Il Tar dice no al risarcimento danni per i titolari di un chiosco a Punta Grande, spiaggia del comune di Realmonte. I giudici amministrativi hanno ritenuto che il protrarsi dell'istruttoria, per la concessione demaniale da parte dell’amministrazione comunale di Realmonte e della Regione, non giustifichi l'asserita riduzione degli utili della società.
L'azienda, A. M. sas D. N. & C., con l’intento di realizzare un chiosco balneare a carattere stagionale, aveva presentato nel 2014 la richiesta per la concessione demaniale, ottenuta però soltanto diversi anni più tardi, nel 2019. Motivo per il quale la società aveva avviato un contenzioso davanti al Tar di Palermo, per ottenere un risarcimento danni pari a 640.000 euro, come utili non percepiti per il quadriennio 2016-2019. Il tribunale di giustizia amministrativa ha però rigettato il ricorso contro il Comune di Realmonte e contro l’assessorato regionale al Territorio, condannando invece la società ricorrente al pagamento delle spese processuali.
"Nello specifico – scrive in una nota l'avvocato Girolamo Rubino, che ha seguito il contenzioso per conto dell’amministrazione comunale e della Regione insieme all'avvocatura di Stato -, la società ricorrente contestava all'assessorato regionale al Territorio e al Comune di Realmonte, rispettivamente, la tardiva definizione del procedimento di rilascio della concessione demaniale marittima e il comportamento inerte tenuto dal Comune di Realmonte per il rilascio della valutazione di incidenza ambientale, richiesta ai fini dell’ottenimento della concessione". La difesa ha sostenuto, quindi che il semplice decorso del tempo non potesse far presupporre un danno e che, in ogni caso, non fosse stato provato.
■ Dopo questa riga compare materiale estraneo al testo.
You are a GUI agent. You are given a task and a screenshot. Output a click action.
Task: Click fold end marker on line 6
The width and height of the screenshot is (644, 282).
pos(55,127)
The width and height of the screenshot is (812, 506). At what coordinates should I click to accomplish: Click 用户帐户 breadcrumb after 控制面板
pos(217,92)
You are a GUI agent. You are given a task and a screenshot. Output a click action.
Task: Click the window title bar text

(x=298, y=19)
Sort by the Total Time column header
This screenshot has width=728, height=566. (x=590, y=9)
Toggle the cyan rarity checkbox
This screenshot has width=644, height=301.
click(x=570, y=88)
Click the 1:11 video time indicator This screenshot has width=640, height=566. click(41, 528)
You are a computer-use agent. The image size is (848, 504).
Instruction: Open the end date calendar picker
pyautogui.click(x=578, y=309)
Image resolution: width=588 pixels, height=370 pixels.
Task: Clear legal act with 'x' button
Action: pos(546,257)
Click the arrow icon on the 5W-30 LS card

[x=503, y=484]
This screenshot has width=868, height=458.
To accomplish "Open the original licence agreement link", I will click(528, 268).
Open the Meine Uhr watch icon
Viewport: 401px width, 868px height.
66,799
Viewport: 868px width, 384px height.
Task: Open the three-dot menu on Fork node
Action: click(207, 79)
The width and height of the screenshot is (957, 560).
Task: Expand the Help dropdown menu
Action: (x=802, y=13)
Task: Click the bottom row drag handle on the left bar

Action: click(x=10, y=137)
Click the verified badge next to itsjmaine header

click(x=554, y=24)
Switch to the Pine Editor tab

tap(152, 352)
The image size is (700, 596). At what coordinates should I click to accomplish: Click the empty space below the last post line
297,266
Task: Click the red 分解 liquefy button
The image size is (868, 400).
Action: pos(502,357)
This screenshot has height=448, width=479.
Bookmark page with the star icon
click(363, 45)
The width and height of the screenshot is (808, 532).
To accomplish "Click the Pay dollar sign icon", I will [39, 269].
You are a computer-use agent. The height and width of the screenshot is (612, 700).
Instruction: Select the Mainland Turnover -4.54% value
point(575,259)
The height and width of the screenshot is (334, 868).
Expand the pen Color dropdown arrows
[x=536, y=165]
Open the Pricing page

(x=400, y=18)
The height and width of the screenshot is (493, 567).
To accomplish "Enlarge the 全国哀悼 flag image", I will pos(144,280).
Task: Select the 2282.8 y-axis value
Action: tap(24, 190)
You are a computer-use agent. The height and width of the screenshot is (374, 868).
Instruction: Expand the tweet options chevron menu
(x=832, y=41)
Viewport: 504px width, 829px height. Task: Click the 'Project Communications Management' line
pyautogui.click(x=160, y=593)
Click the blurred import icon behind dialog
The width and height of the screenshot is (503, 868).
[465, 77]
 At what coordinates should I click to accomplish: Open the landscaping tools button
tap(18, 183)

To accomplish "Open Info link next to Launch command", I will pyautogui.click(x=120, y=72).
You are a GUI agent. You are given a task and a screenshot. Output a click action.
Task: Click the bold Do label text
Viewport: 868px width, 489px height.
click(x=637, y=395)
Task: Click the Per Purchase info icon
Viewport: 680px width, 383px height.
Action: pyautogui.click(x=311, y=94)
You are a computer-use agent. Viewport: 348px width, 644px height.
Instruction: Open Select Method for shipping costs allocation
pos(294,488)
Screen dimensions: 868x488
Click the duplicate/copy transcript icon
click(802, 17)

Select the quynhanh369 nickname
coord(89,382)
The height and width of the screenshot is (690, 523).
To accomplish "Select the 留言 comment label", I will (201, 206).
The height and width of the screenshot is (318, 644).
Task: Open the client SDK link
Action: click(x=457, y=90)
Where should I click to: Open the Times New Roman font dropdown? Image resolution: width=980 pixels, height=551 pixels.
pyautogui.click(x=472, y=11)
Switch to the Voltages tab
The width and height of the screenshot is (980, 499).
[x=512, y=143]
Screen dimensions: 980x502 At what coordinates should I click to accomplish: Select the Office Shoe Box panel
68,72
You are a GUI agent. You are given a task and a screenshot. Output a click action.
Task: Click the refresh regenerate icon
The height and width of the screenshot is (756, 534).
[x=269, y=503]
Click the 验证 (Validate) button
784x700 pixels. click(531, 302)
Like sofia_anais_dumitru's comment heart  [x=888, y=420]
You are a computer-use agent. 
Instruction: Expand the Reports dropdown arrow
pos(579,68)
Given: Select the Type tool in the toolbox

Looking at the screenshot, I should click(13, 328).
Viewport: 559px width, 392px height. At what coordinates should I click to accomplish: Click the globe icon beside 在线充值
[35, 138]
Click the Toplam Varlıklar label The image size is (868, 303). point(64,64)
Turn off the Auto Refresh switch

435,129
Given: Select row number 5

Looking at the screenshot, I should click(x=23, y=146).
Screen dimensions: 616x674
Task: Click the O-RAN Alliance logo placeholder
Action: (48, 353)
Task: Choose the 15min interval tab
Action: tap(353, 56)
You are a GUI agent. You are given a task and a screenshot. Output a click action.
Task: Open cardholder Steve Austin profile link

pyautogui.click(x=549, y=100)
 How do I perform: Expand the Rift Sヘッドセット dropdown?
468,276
L’avvocato Rubino e l’avvocatura dello Stato hanno rilevato in giudizio l’infondatezza del ricorso proposto dalla società ricorrente, “eccependo come il danno da ritardo risarcibile non poteva essere presunto dalla società ricorrente quale effetto automatico del semplice scorrere del tempo, in quanto, per la sua sussistenza dovevano ricorrere anche i presupposti oggettivi e soggettivi previsti dall’art. 2043 c.c.”.
La stessa società, secondo quanto sostenuto, era stata destinataria di un provvedimento di decadenza e, quindi, non avrebbe potuto comunque avviare l'attività.